### Work to be completed
Throughout the listing below, show every line in which "icon" occurs.

### Data records
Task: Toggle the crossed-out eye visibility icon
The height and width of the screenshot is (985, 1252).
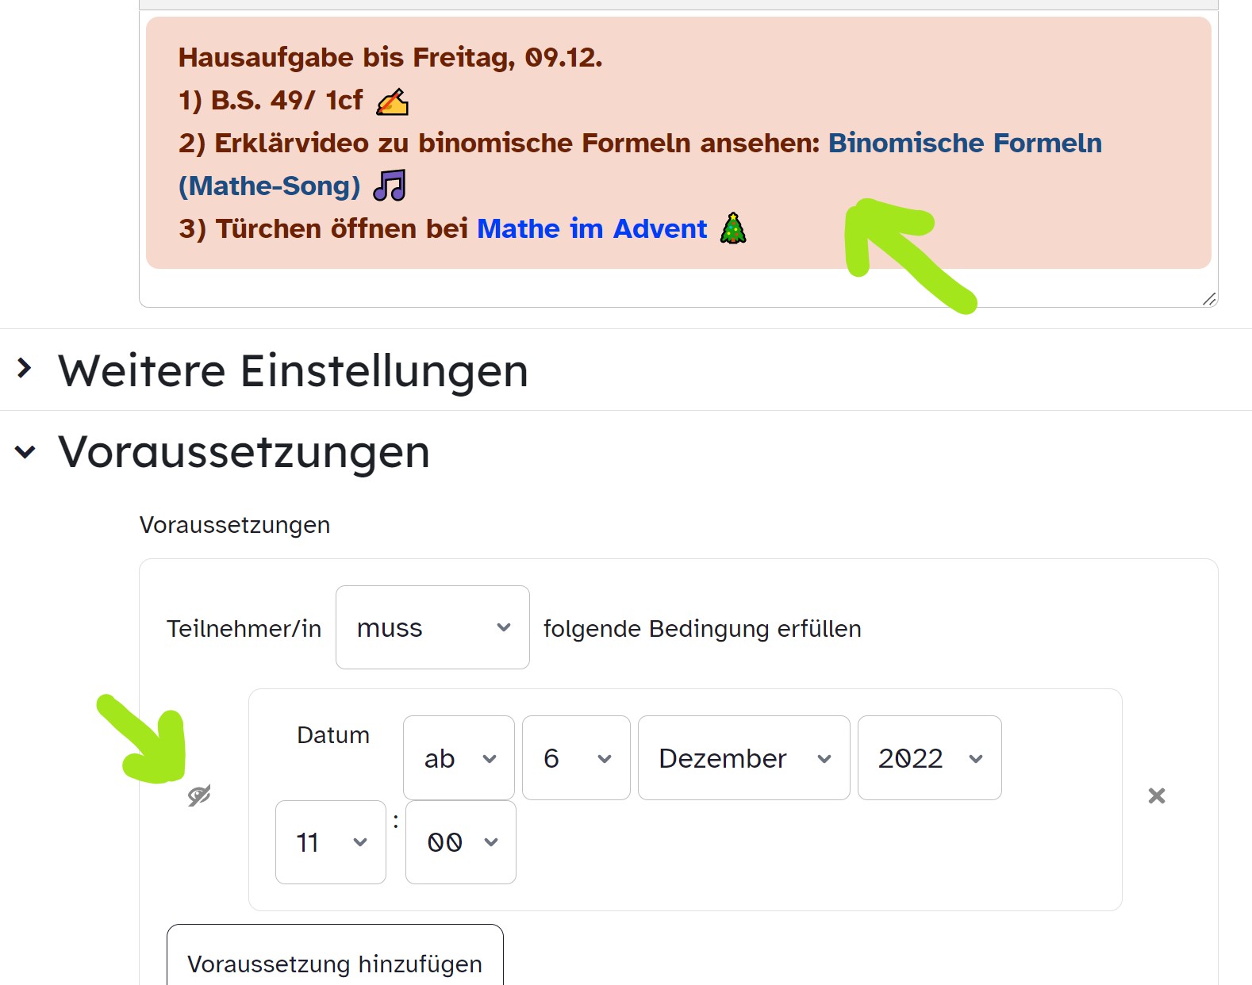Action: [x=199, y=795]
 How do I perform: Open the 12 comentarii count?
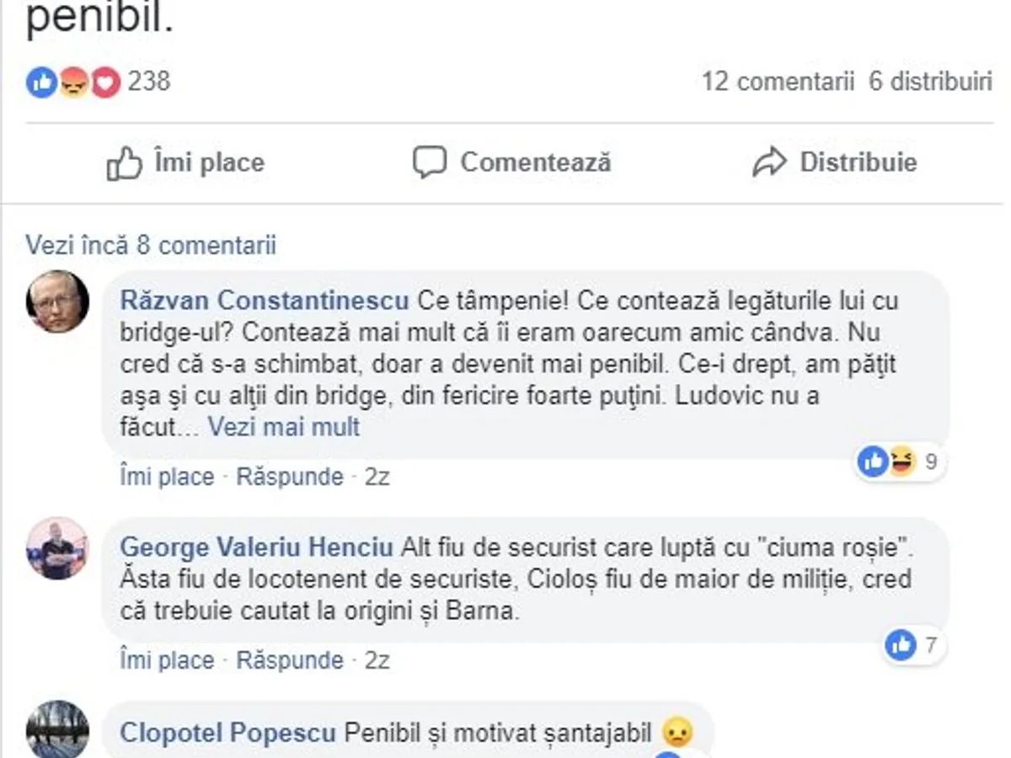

---

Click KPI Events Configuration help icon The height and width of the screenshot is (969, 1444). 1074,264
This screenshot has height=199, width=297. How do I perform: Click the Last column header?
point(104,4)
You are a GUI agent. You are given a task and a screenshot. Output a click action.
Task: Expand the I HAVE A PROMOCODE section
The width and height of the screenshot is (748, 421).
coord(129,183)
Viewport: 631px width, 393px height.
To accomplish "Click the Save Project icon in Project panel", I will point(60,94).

### Answer section
Task: Toggle the crossed-out eye visibility icon
Click KPI Events Configuration help icon The height and width of the screenshot is (969, 1444). 1074,264
To accomplish "Click the Save Project icon in Project panel", I will point(60,94).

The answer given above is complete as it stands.